### What you will do
[1] In the text on the Battle of Maychew, who replaced De Bono in December?
[2] Continue the text on the Battle of Maychew from its last sentence.

── Given text

- Battle of Maychew: Part of the Second Italo-Abyssinian War
| Date | 31 March 1936 |
| Location | Near Maychew, Tigray, Ethiopia |
| Result | Italian victory |

Belligerents
- Italy Italian Eritrea;: Ethiopia

Commanders and leaders
- Pietro Badoglio: Haile Selassie

Strength
- 40,000 (with another 40,000 in reserve): 31,000 (including six battalions of the Imperial Guard) 20 field guns

Casualties and losses
- 400 Italians killed & wounded 873 Eritreans killed & wounded Total: 1,273: 1,000–8,000 killed Total: 11,000

= Battle of Maychew =

1936 battle of the Second Italo-Ethiopian War

The Battle of Maychew (Mai Ceu) was the last major battle fought on the northern front during the Second Italo-Ethiopian War. The battle consisted of a failed counterattack by the Ethiopian forces under Emperor Haile Selassie making frontal assaults against prepared Italian defensive positions under the command of Marshal Pietro Badoglio. The battle was fought near Maychew (Mai Ceu), Ethiopia, in the modern region of Tigray.

==Background==
On 3 October 1935, General Emilio De Bono advanced into Ethiopia from Eritrea without a declaration of war, leading a force of approximately 100,000 Italian and 25,000 Eritrean soldiers towards the Ethiopian capital of Addis Ababa. In December, after a brief period of inactivity and minor setbacks for the Italians, De Bono was replaced by Badoglio.

Under Badoglio, the advance on Addis Ababa was renewed. Badoglio overwhelmed the armies of ill-armed and uncoordinated Ethiopian warriors with mustard gas, tanks, and heavy artillery. He defeated the Ethiopian armies at the Battle of Amba Aradam, the Second Battle of Tembien, and the Battle of Shire.

────
── Source material

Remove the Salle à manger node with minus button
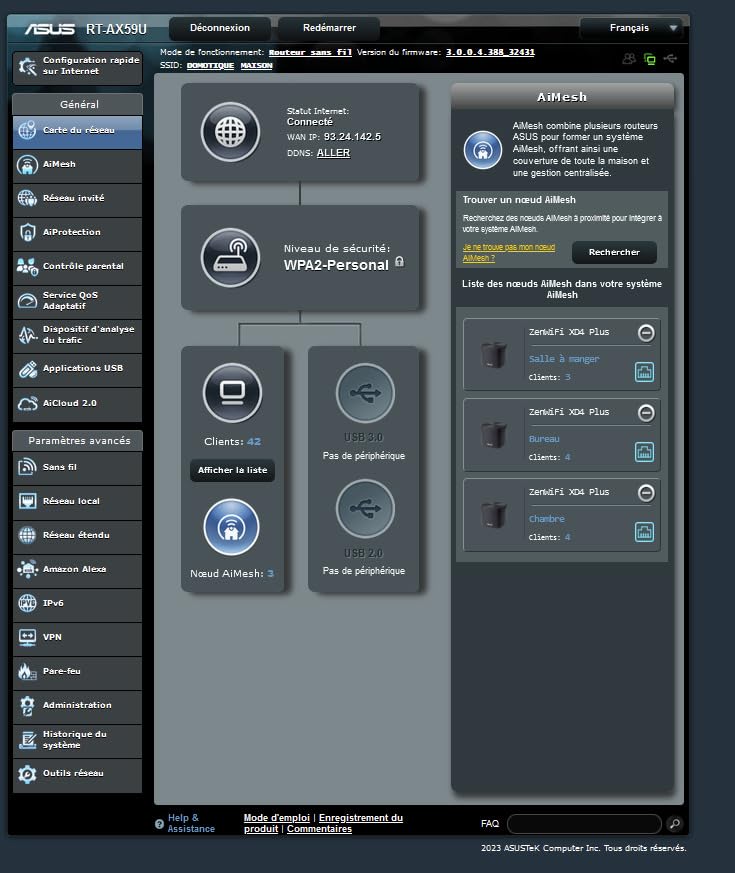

────

### Answers for this exercise
[1] Pietro Badoglio replaced De Bono.

[2]
===Korem and Maychew===
On 1 March 1936, Emperor Haile Selassie arrived by foot at his new headquarters in Korem. He arrived forty years to the day from the decisive Ethiopian victory at Adwa during the First Italo-Ethiopian War. On 19 March, both Ras Kassa Haile Darge and Ras Seyum Mangasha made their way to Korem to join the Emperor. In addition, Ras Getachew Abate arrived with a fresh army from Kaffa Province. The Emperor divided his army into four groups. He arranged that one group would be commanded directly by himself and that the other three groups would be commanded by Ras Kassa, Ras Seyum, and Ras Getachew.

Compared to other Ethiopian forces, Haile Selasie's army was extremely well armed. He had an artillery regiment of twenty 75mm field guns, some Oerlikon 37mm guns, and even a few 81mm Brandt mortars. However, compared to the resources available to Badoglio, Haile Selasie's army was hopelessly outmatched. To even things up, the Emperor handed out between ten and fifteen dollars and distributed other gifts to the Oromo people of Raya Azebo (Italian: Azebu Galla). In exchange, they swore their allegiance to him and agreed to attack the Italian flanks.

Badoglio had the four divisions of the Italian I Army Corps and the three divisions of the Eritrean Corps at Maychew. Before the battle, the Marshal explained: "The Emperor has three choices. To attack, and be defeated; to wait for our attack, and we will win anyway; or to retreat, which is disastrous for an army that lacks means of transport and proper organisation for food and munitions." Badoglio also enjoyed the intelligence edge of being able to intercept most of the Ethiopian radio communications, as well as the mobility of mechanized infantry.

On 21 March, Haile Selassie sent a radio message to his wife, Empress Menen Asfaw:
"Since our trust in our Creator and in the hope of His help and as we have decided to advance and enter the fortifications and since God is our only help, confide this decision in secret to the Abuna, to the ministers and to the dignitaries and offer unto God our fervent prayers."

As soon as Badoglio intercepted this message indicating that Haile Selassie had decided to advance, he cancelled orders for his own proposed offensive. Instead, Badoglio would prepare defensive positions for an Ethiopian attack.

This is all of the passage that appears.